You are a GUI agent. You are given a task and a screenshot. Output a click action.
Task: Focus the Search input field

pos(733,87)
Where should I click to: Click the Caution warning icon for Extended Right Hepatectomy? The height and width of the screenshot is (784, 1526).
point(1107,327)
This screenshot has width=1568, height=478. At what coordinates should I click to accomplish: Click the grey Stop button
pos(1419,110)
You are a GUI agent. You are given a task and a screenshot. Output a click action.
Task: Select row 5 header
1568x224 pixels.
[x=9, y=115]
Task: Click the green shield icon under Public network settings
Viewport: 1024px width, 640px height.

..............................

> Task item
Recopy the whole listing exactly.

> Response below
You are a GUI agent. You are given a task and a screenshot. Output a click action.
Task: Focus the Search input field

pos(733,87)
Where should I click to: Click the Caution warning icon for Extended Right Hepatectomy? The height and width of the screenshot is (784, 1526).
point(1107,327)
This screenshot has width=1568, height=478. At what coordinates should I click to accomplish: Click the grey Stop button
pos(1419,110)
You are a GUI agent. You are given a task and a screenshot. Output a click action.
Task: Select row 5 header
1568x224 pixels.
[x=9, y=115]
Task: Click the green shield icon under Public network settings
Viewport: 1024px width, 640px height.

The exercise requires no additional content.